*Text segment*:
Sam Jefferis (Sargood Year 13) gave an inspiring speech at the St Paul’s Collegiate School Rowing Prizegiving on Friday 5 May.
There were 130 people present including athletes, staff, family and coaches. Sam has inspired and motivated others through his tenacity and hard work during his five years of rowing at St Paul’s; his speech was a fitting way to celebrate what was an amazing year for St Paul’s rowers.
It’s often said comparison is the thief of joy, yet the rowers in this club prove this wrong time and time again. In particular, at the Maadi we just had – my final ever. Head-on-head against the likes of Hamilton Boys' High School and St Andrew’s College; the 2000-strong factories, who knew that the small co-ed school coming out of Hamilton would put up the fight as they often did and come out victorious.
In a 2000m battlefield of pain and conquer, this season was a David and Goliath story. So comparing ourselves to other clubs makes me realise how strong we really are. This small club often has a special feel to it, a sort of buzz and every single rower has felt it. Our coaches, our rowers, our parents – many hands lifted us to the soaring heights of 9th place in the country.

*Activity list*:
**1.** List the groups of people that the rowing prizegiving text says were among the 130 present.
**2.** Reproduce the stretch of the rowing prizegiving text from "It’s often said" through "in the country.".
**3.** Write what comes next in the rowing prizegiving text, picking up after its final sentence.

*Data block*:
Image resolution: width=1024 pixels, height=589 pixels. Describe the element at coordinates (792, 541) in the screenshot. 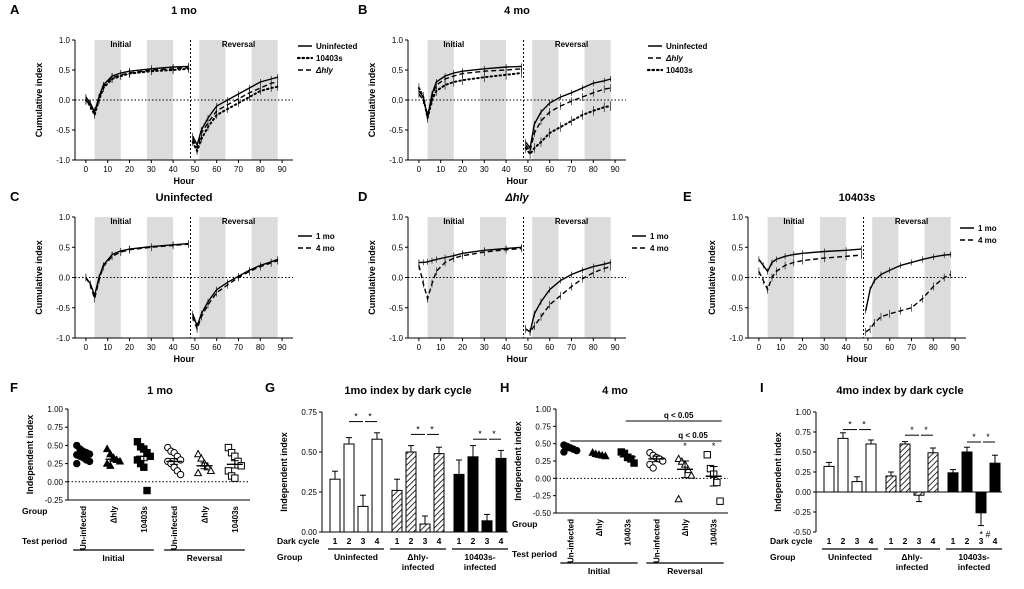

*Exercise answers*:
**1.** athletes, staff, family, coaches

**2.**
It’s often said comparison is the thief of joy, yet the rowers in this club prove this wrong time and time again. In particular, at the Maadi we just had – my final ever. Head-on-head against the likes of Hamilton Boys' High School and St Andrew’s College; the 2000-strong factories, who knew that the small co-ed school coming out of Hamilton would put up the fight as they often did and come out victorious.
In a 2000m battlefield of pain and conquer, this season was a David and Goliath story. So comparing ourselves to other clubs makes me realise how strong we really are. This small club often has a special feel to it, a sort of buzz and every single rower has felt it. Our coaches, our rowers, our parents – many hands lifted us to the soaring heights of 9th place in the country.

**3.**
If the chubby little me, in this room five years ago, had to take a guess where we’d be sitting now, I wouldn’t even come close. Honestly, I thought I’d done my dash at the end of my very first season. I didn’t make the crews I wanted, I wasn’t enjoying it and if there was Maadi that year, I doubt I would’ve gone. But I refused to quit, I wanted more.
The next two seasons were a slow burn, making A finals but never touching a medal. I had developed some big dreams and I pushed myself to some dark places to reach them. This sport has the ability to plunge you into the unthinkable areas of your mind; places I may never see again. It’s these states of mind where you learn to keep pushing until you see the light. It’s through this process of leaving the world and re-entering that, inch by inch, you improve not only your rowing but your whole self.
It was only three months ago when things finally began to click for me and believe me when I say it’s endlessly worth it. To every rower in this room who feels the way I felt, I promise you, the unthinkable happens. Regardless of your results or your awards, keep fighting the good fight.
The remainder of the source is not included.